**Extracted data**.
# # # #

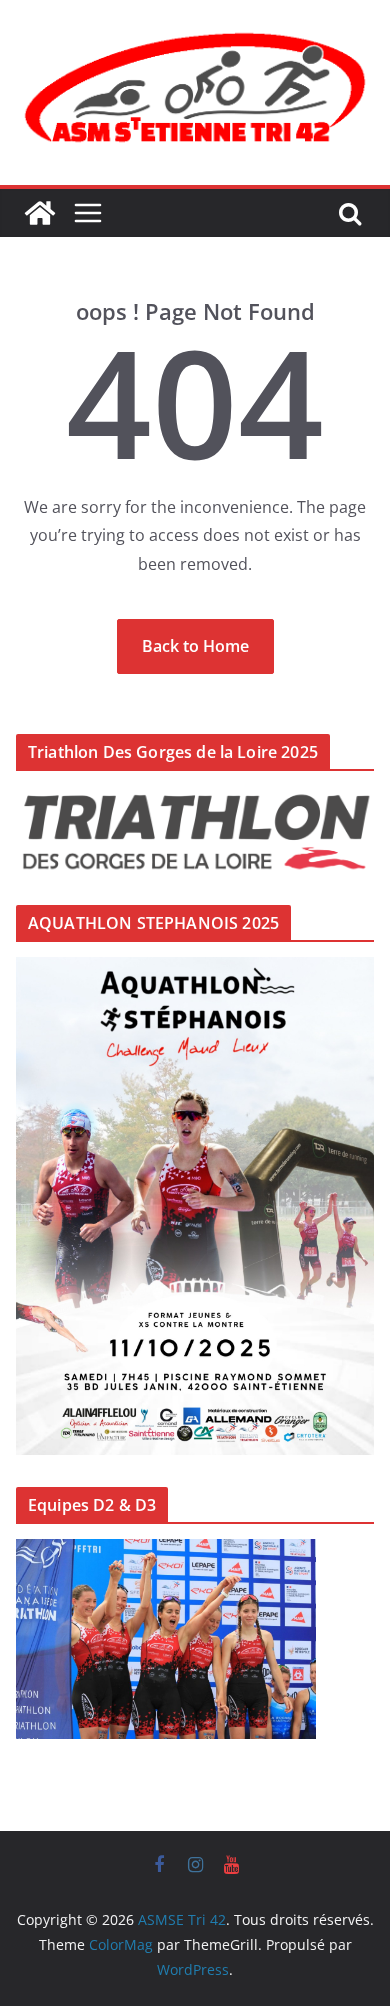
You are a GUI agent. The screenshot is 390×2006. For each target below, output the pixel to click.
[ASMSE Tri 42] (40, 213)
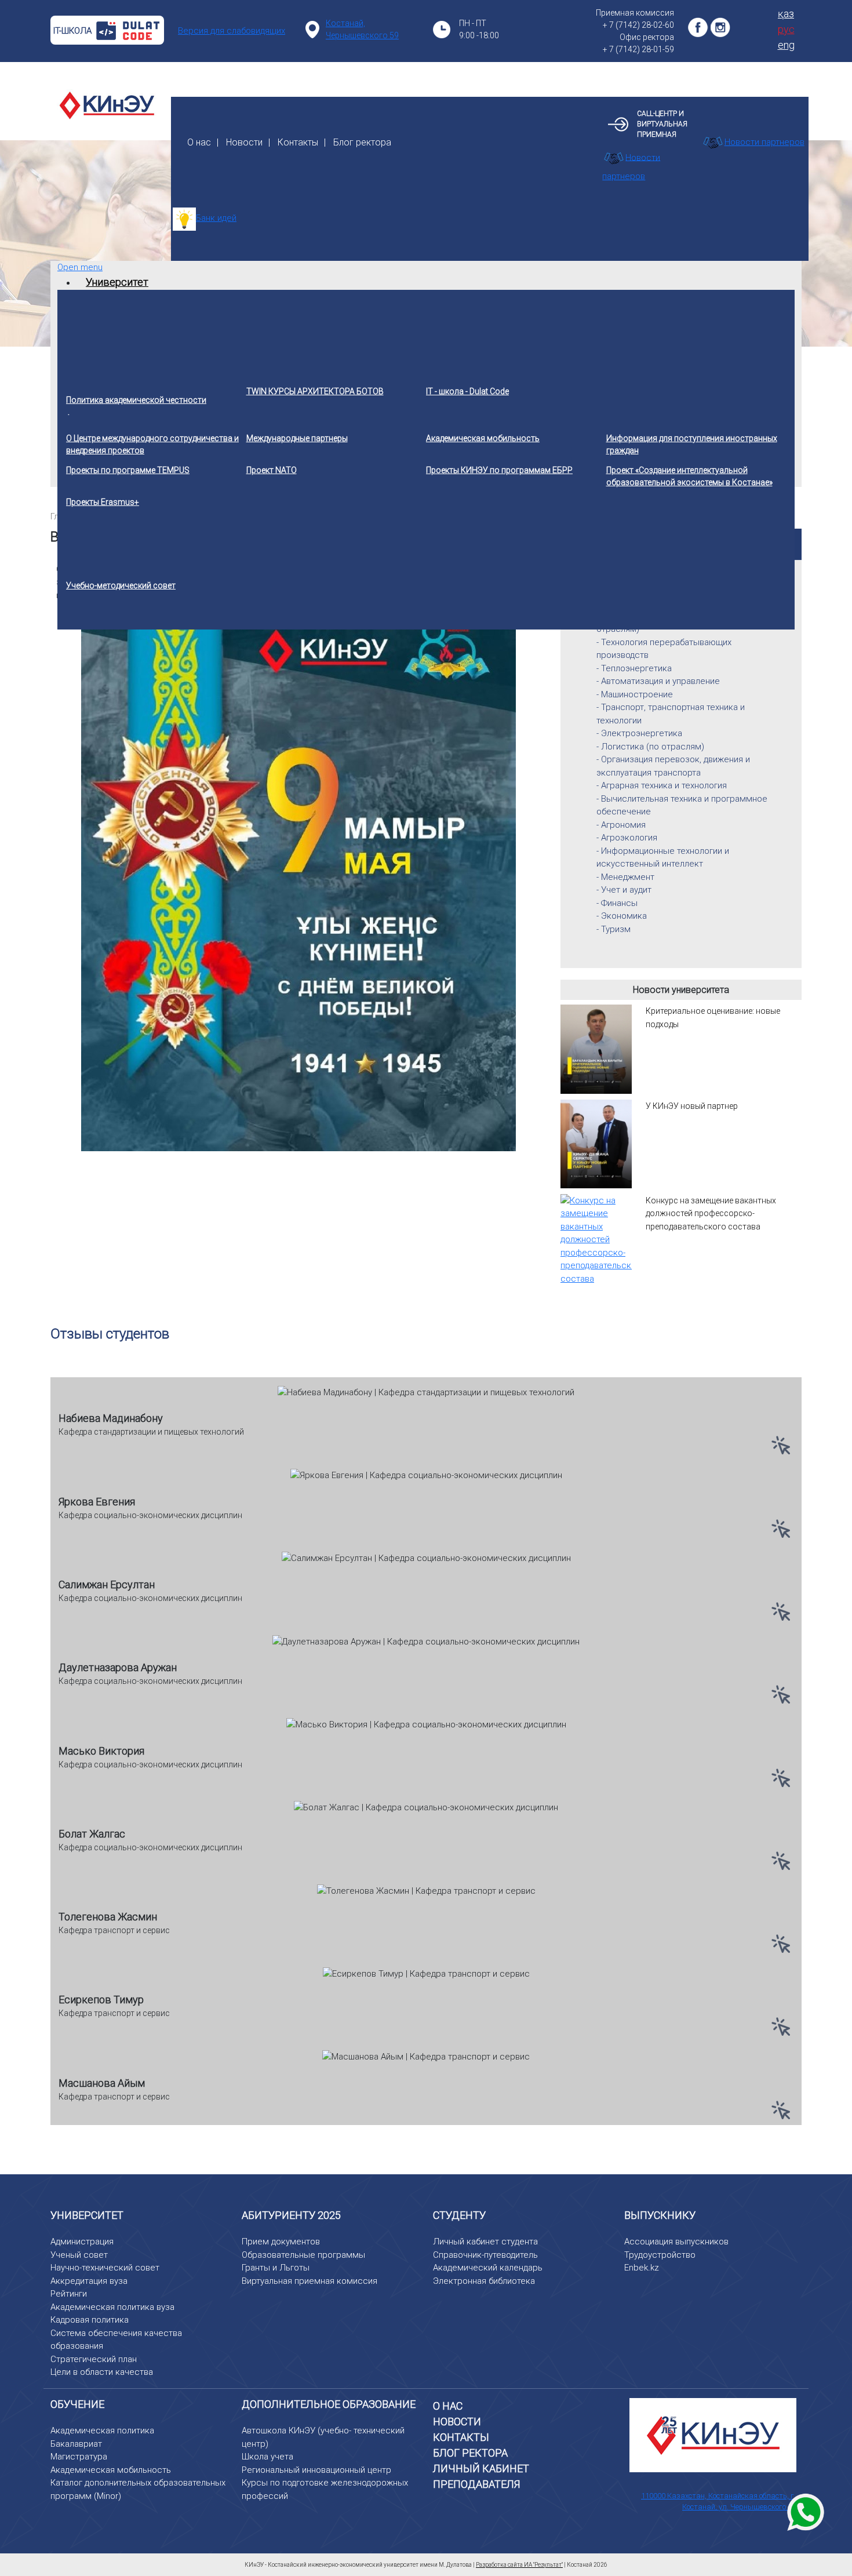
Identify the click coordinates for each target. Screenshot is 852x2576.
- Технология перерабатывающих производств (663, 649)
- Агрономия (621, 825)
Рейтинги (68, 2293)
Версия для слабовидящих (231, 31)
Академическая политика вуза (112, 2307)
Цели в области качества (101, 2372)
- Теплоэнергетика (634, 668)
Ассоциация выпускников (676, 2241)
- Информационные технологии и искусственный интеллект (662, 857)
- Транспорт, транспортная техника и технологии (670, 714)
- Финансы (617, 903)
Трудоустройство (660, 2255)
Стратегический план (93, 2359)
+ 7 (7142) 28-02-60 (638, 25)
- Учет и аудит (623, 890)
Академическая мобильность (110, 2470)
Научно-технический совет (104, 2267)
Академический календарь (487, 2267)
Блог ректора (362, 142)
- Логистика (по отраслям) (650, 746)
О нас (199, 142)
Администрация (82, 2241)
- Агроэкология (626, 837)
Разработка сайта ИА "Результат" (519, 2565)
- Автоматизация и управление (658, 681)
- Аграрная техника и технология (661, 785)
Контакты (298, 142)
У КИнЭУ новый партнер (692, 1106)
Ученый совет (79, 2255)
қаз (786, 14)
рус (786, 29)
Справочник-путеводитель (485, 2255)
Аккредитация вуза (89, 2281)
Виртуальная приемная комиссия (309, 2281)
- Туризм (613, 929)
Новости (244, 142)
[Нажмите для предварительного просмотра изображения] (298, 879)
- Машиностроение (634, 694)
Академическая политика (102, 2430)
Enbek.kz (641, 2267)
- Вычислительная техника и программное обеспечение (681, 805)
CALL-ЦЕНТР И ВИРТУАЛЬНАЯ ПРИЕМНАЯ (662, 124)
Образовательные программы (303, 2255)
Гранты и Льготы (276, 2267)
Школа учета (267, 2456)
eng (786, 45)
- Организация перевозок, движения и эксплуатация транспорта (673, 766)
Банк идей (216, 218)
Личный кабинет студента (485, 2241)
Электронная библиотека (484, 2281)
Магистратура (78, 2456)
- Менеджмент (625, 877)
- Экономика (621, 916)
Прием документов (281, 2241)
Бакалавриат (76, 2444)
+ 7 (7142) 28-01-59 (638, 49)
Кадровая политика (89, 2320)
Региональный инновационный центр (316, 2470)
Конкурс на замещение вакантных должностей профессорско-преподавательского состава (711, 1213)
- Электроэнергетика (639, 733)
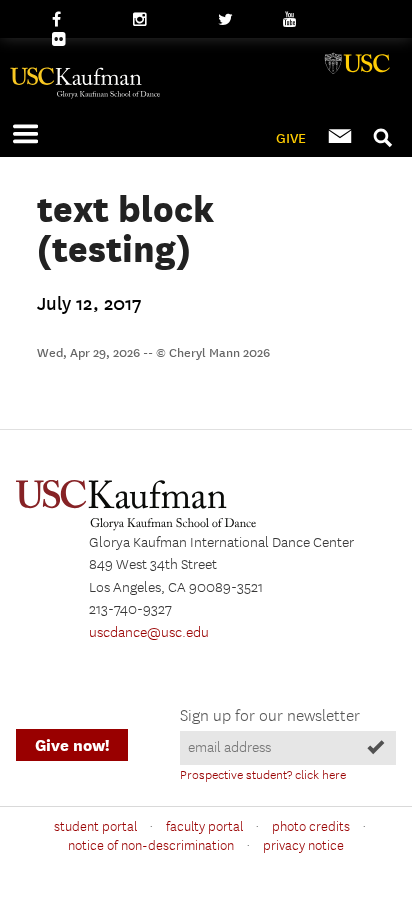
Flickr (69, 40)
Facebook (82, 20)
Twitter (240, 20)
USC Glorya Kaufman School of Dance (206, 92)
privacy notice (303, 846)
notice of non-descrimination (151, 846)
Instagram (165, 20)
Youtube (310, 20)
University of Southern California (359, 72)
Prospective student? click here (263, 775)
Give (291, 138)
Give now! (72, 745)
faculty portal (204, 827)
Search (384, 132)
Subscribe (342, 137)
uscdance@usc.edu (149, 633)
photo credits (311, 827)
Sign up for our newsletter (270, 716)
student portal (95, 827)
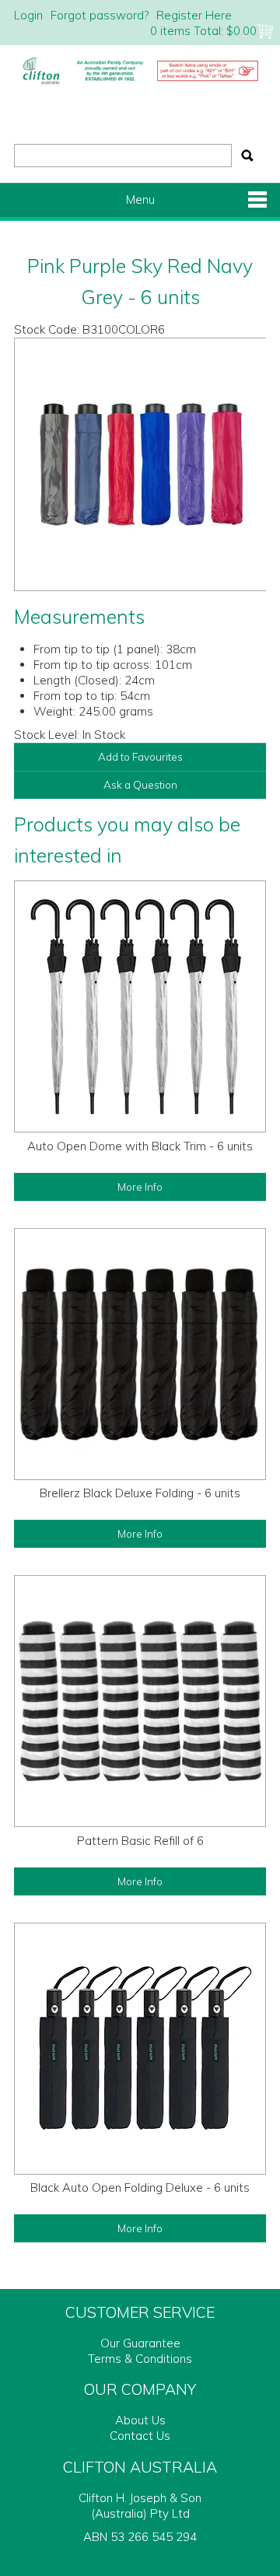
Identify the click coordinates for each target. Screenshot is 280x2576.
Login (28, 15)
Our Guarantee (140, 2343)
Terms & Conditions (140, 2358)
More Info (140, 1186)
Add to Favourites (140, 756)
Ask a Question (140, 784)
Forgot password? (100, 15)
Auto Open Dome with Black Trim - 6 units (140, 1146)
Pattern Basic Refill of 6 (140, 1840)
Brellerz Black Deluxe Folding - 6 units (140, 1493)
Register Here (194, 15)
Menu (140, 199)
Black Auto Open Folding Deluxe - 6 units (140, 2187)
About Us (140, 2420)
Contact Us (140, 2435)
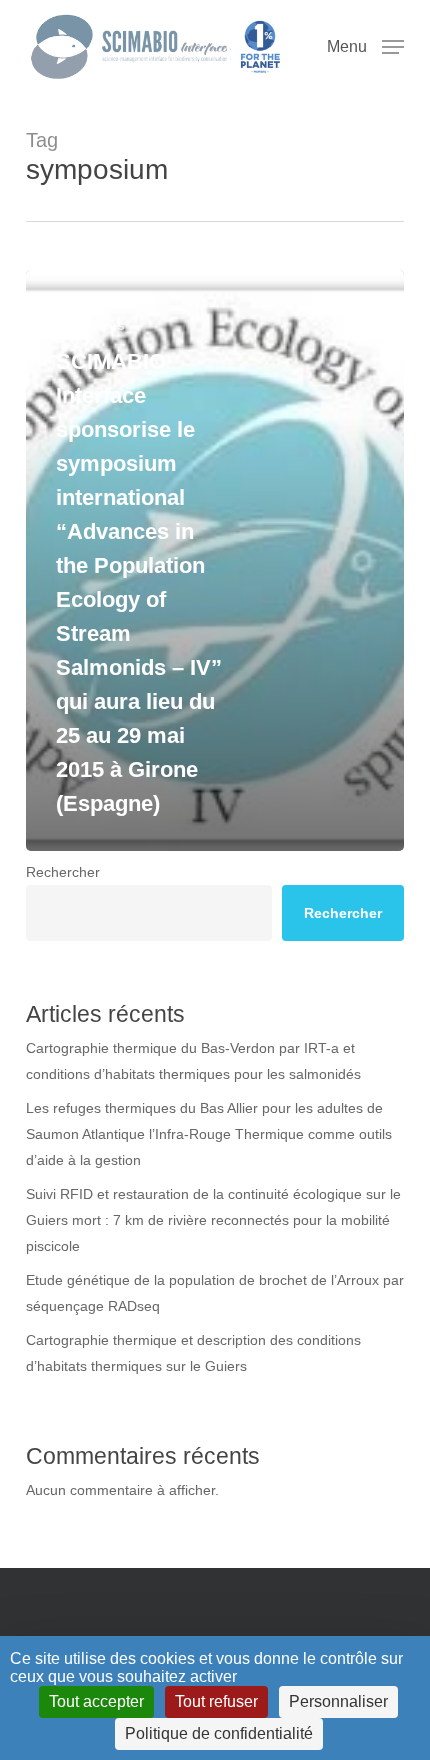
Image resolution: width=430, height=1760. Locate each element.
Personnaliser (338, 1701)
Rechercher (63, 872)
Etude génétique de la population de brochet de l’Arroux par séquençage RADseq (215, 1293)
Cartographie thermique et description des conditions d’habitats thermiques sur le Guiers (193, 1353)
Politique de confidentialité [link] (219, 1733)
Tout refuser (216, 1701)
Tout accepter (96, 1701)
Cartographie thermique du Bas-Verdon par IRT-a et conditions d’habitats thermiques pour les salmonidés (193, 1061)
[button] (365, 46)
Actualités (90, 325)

# # # #

Output each entry above word for word. The pictures stay out.

You are a GUI agent. The screenshot is 390×2006. For each target below, output the pixel to click.
[ASMSE Tri 42] (40, 213)
Identify the click coordinates for each target. Screenshot is 852x2576.
- Технология перерабатывающих производств (663, 649)
- Агрономия (621, 825)
Рейтинги (68, 2293)
Версия для слабовидящих (231, 31)
Академическая политика вуза (112, 2307)
Цели в области качества (101, 2372)
- Теплоэнергетика (634, 668)
Ассоциация выпускников (676, 2241)
- Информационные технологии и искусственный интеллект (662, 857)
- Транспорт, транспортная техника и технологии (670, 714)
- Финансы (617, 903)
Трудоустройство (660, 2255)
Стратегический план (93, 2359)
+ 7 (7142) 28-02-60 (638, 25)
- Учет и аудит (623, 890)
Академическая мобильность (110, 2470)
Научно-технический совет (104, 2267)
Академический календарь (487, 2267)
Блог ректора (362, 142)
- Логистика (по отраслям) (650, 746)
О нас (199, 142)
Администрация (82, 2241)
- Агроэкология (626, 837)
Разработка сайта ИА "Результат" (519, 2565)
- Автоматизация и управление (658, 681)
- Аграрная техника и технология (661, 785)
Контакты (298, 142)
У КИнЭУ новый партнер (692, 1106)
Ученый совет (79, 2255)
қаз (786, 14)
рус (786, 29)
Справочник-путеводитель (485, 2255)
Аккредитация вуза (89, 2281)
Виртуальная приемная комиссия (309, 2281)
- Туризм (613, 929)
Новости (244, 142)
[Нажмите для предварительного просмотра изображения] (298, 879)
- Машиностроение (634, 694)
Академическая политика (102, 2430)
Enbek.kz (641, 2267)
- Вычислительная техника и программное обеспечение (681, 805)
CALL-ЦЕНТР И ВИРТУАЛЬНАЯ ПРИЕМНАЯ (662, 124)
Образовательные программы (303, 2255)
Гранты и Льготы (276, 2267)
Школа учета (267, 2456)
eng (786, 45)
- Организация перевозок, движения и эксплуатация транспорта (673, 766)
Банк идей (216, 218)
Личный кабинет студента (485, 2241)
Электронная библиотека (484, 2281)
Магистратура (78, 2456)
- Менеджмент (625, 877)
- Экономика (621, 916)
Прием документов (281, 2241)
Бакалавриат (76, 2444)
+ 7 (7142) 28-01-59 (638, 49)
Кадровая политика (89, 2320)
Региональный инновационный центр (316, 2470)
Конкурс на замещение вакантных должностей профессорско-преподавательского состава (711, 1213)
- Электроэнергетика (639, 733)
Flickr (69, 40)
Facebook (82, 20)
Twitter (240, 20)
USC Glorya Kaufman School of Dance (206, 92)
privacy notice (303, 846)
notice of non-descrimination (151, 846)
Instagram (165, 20)
Youtube (310, 20)
University of Southern California (359, 72)
Prospective student? click here (263, 775)
Give (291, 138)
Give now! (72, 745)
faculty portal (204, 827)
Search (384, 132)
Subscribe (342, 137)
uscdance@usc.edu (149, 633)
photo credits (311, 827)
Sign up for our newsletter (270, 716)
student portal (95, 827)
Identify the click coordinates for each target. Screenshot is 280x2576.
Login (28, 15)
Our Guarantee (140, 2343)
Terms & Conditions (140, 2358)
More Info (140, 1186)
Add to Favourites (140, 756)
Ask a Question (140, 784)
Forgot password? (100, 15)
Auto Open Dome with Black Trim - 6 units (140, 1146)
Pattern Basic Refill of 6 (140, 1840)
Brellerz Black Deluxe Folding - 6 units (140, 1493)
Register Here (194, 15)
Menu (140, 199)
Black Auto Open Folding Deluxe - 6 units (140, 2187)
About Us (140, 2420)
Contact Us (140, 2435)
Image resolution: width=430, height=1760. Locate each element.
Personnaliser (338, 1701)
Rechercher (63, 872)
Etude génétique de la population de brochet de l’Arroux par séquençage RADseq (215, 1293)
Cartographie thermique et description des conditions d’habitats thermiques sur le Guiers (193, 1353)
Politique de confidentialité [link] (219, 1733)
Tout refuser (216, 1701)
Tout accepter (96, 1701)
Cartographie thermique du Bas-Verdon par IRT-a et conditions d’habitats thermiques pour les salmonidés (193, 1061)
[button] (365, 46)
Actualités (90, 325)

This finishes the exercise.